• _What you have to do_
What needs transcribing is the line with "You are a GUI" and every line after it to the end of the records, exactly and alone, with no pictures.

Stored entries:
>>>
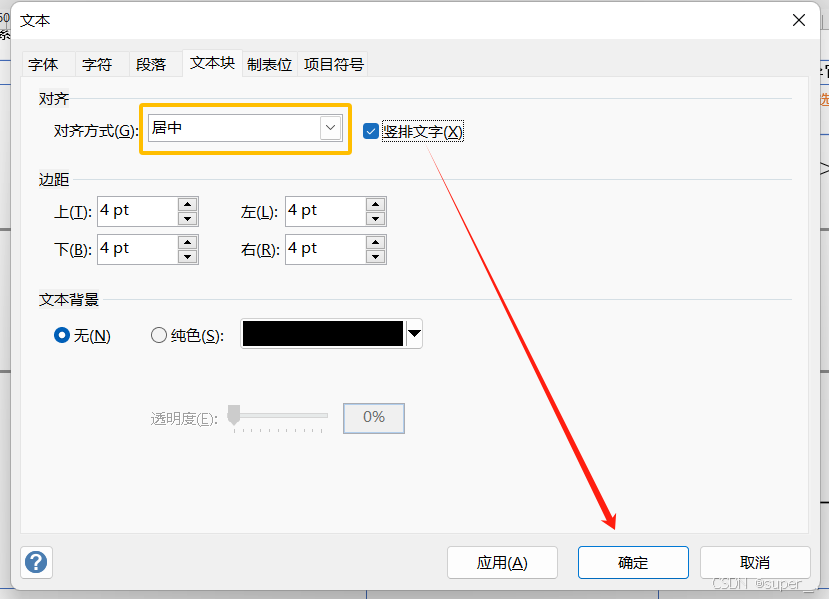Select the 纯色(S) radio button
Screen dimensions: 829x599
[x=157, y=335]
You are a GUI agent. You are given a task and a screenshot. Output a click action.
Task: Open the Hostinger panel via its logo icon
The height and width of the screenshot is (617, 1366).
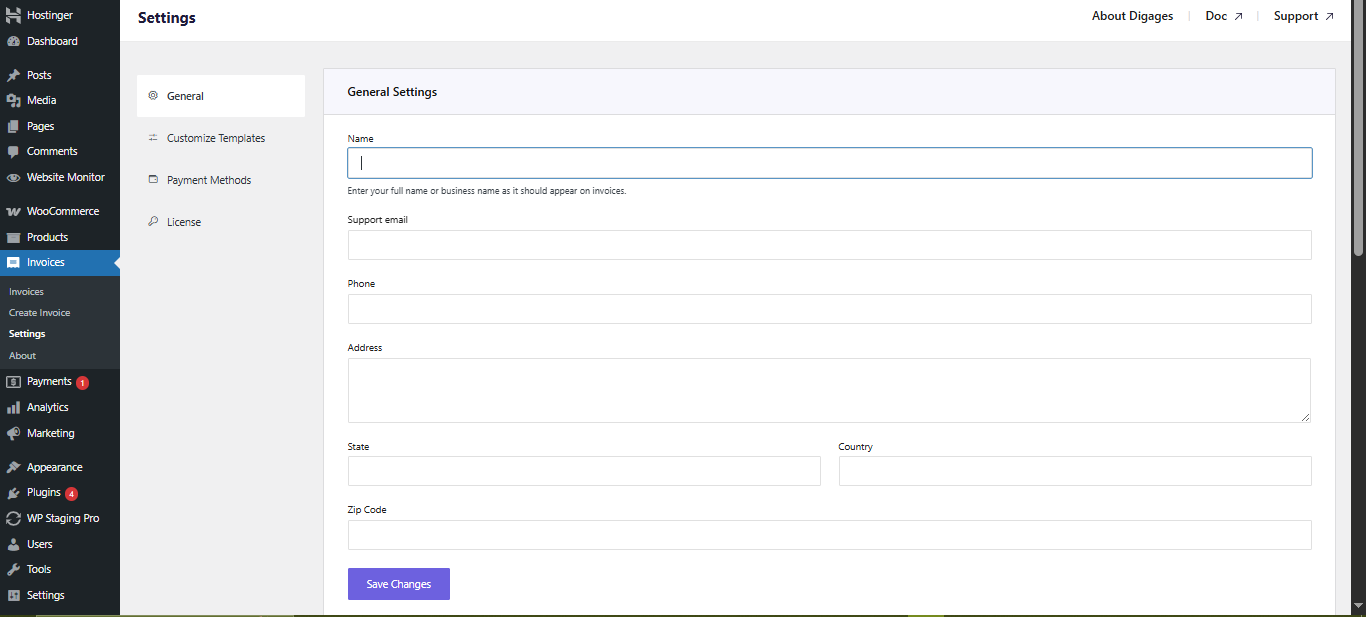[14, 14]
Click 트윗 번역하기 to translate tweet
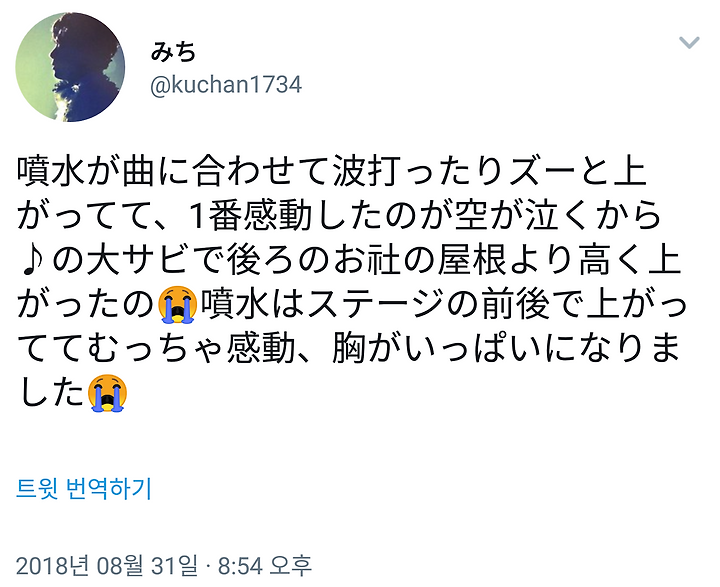Image resolution: width=720 pixels, height=587 pixels. [84, 488]
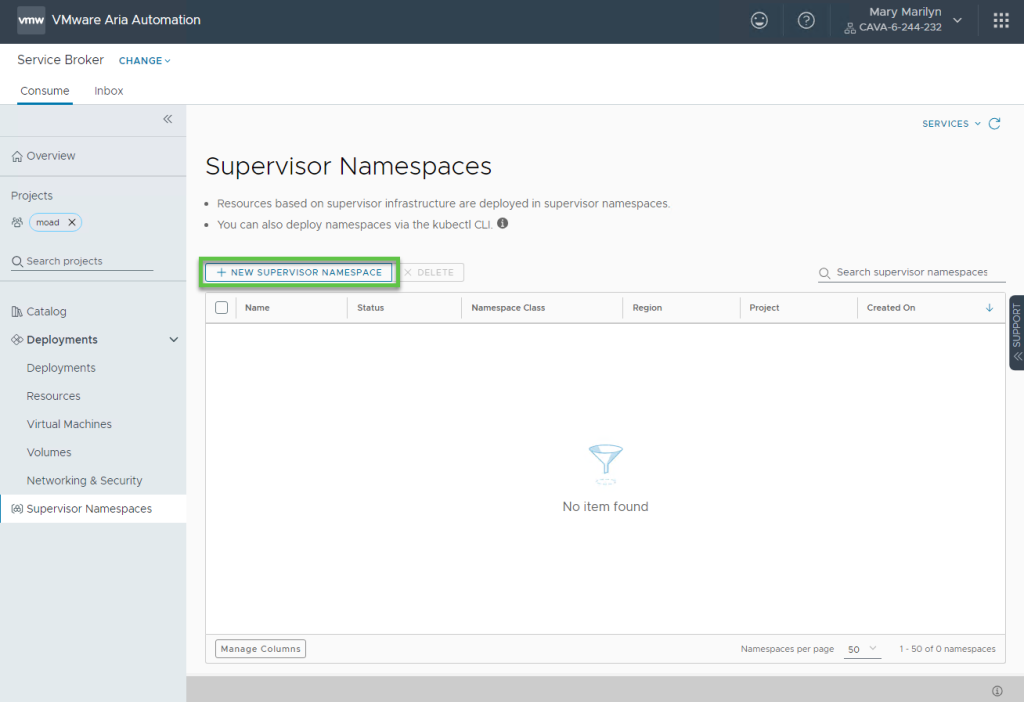
Task: Switch to the Inbox tab
Action: coord(109,91)
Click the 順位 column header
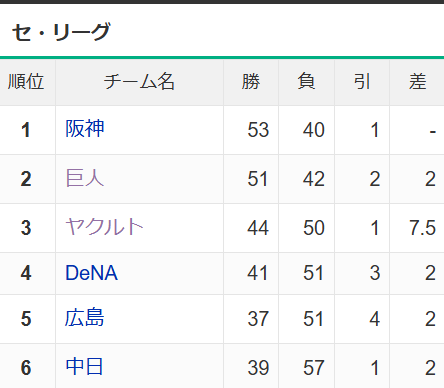This screenshot has height=388, width=444. click(26, 81)
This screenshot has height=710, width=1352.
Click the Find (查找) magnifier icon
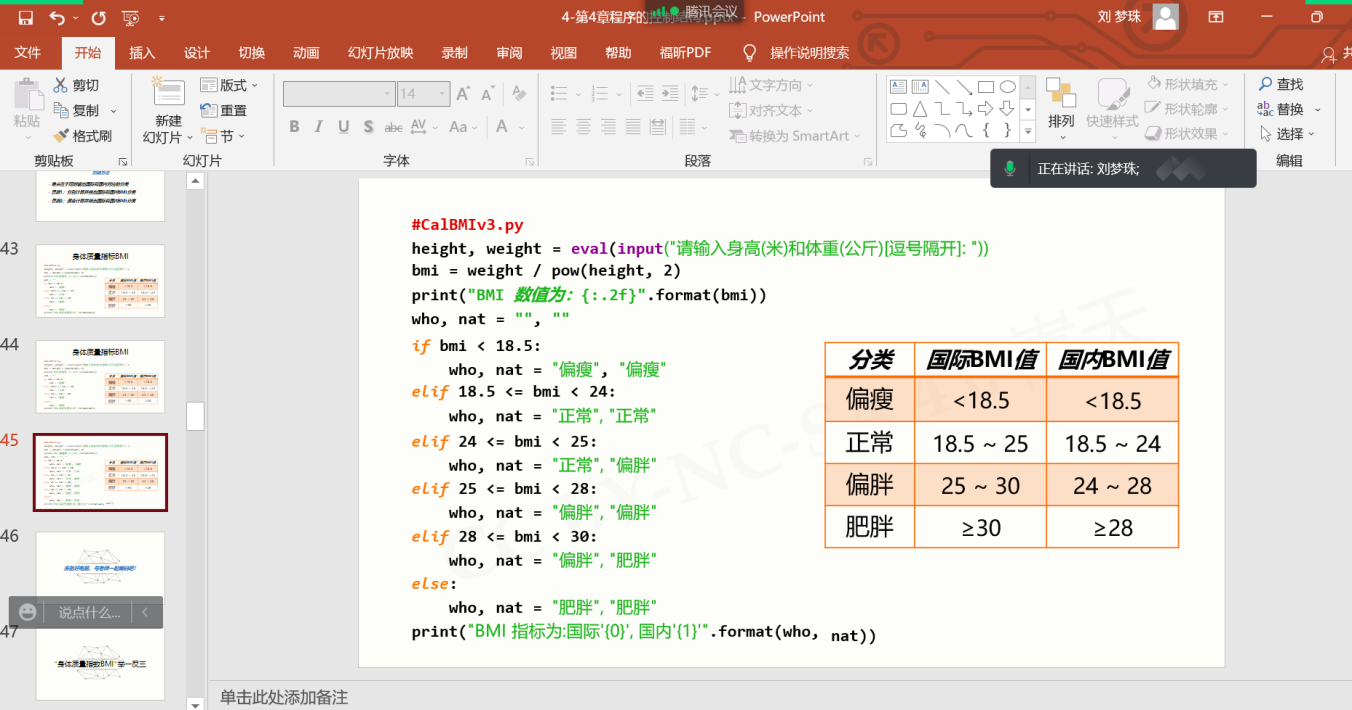(x=1266, y=85)
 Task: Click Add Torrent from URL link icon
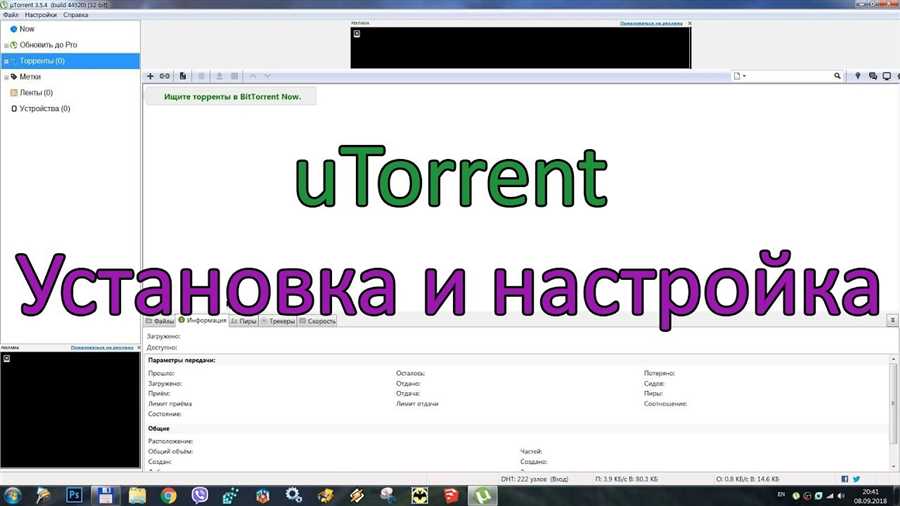tap(165, 76)
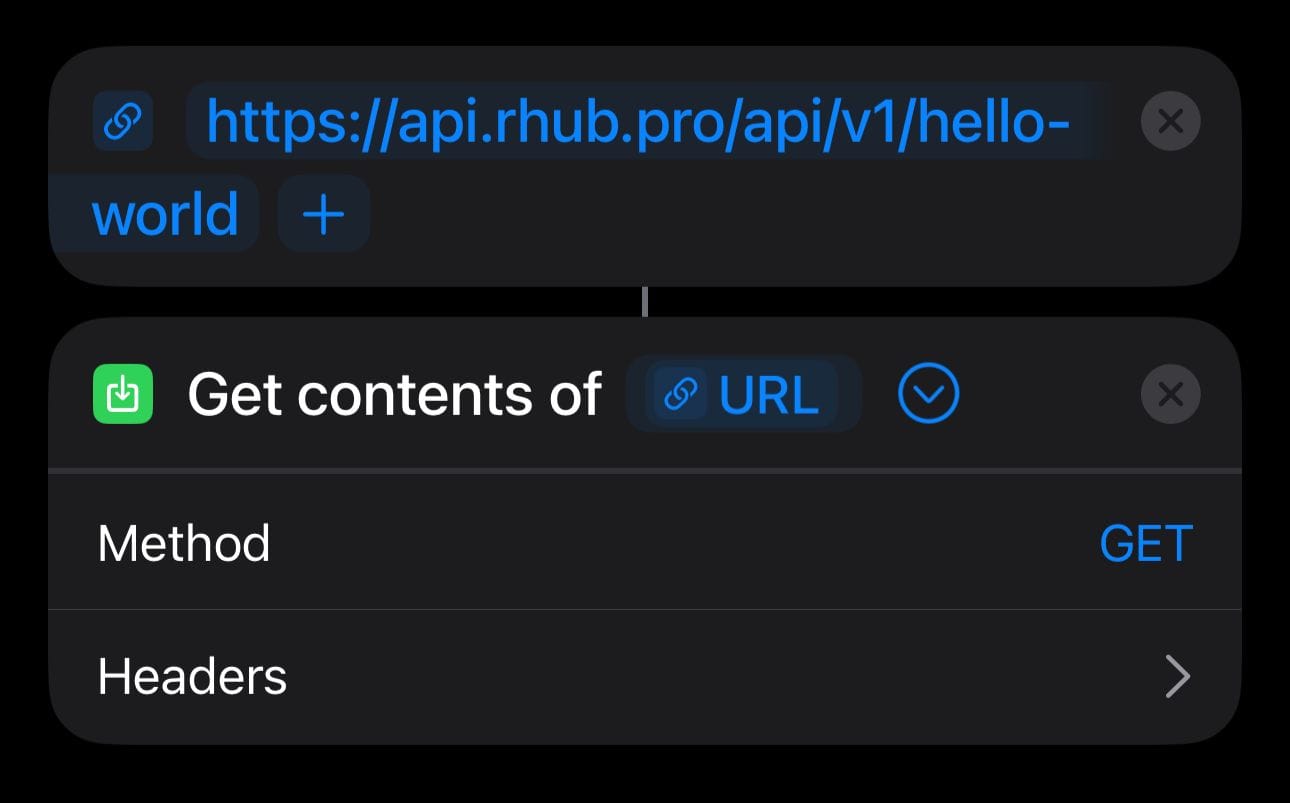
<<<
• _Task output_
You are a GUI agent. You are given a task and a screenshot. Output a click action.
Task: Open the Hostinger panel via its logo icon
The height and width of the screenshot is (617, 1366).
[14, 14]
Click 트윗 번역하기 to translate tweet
Image resolution: width=720 pixels, height=587 pixels. [84, 488]
Task: Switch to the Inbox tab
Action: coord(109,91)
Click the 順位 column header
This screenshot has height=388, width=444. click(26, 81)
This screenshot has height=710, width=1352.
Click the Find (查找) magnifier icon
(x=1266, y=85)
 Task: Click Add Torrent from URL link icon
tap(165, 76)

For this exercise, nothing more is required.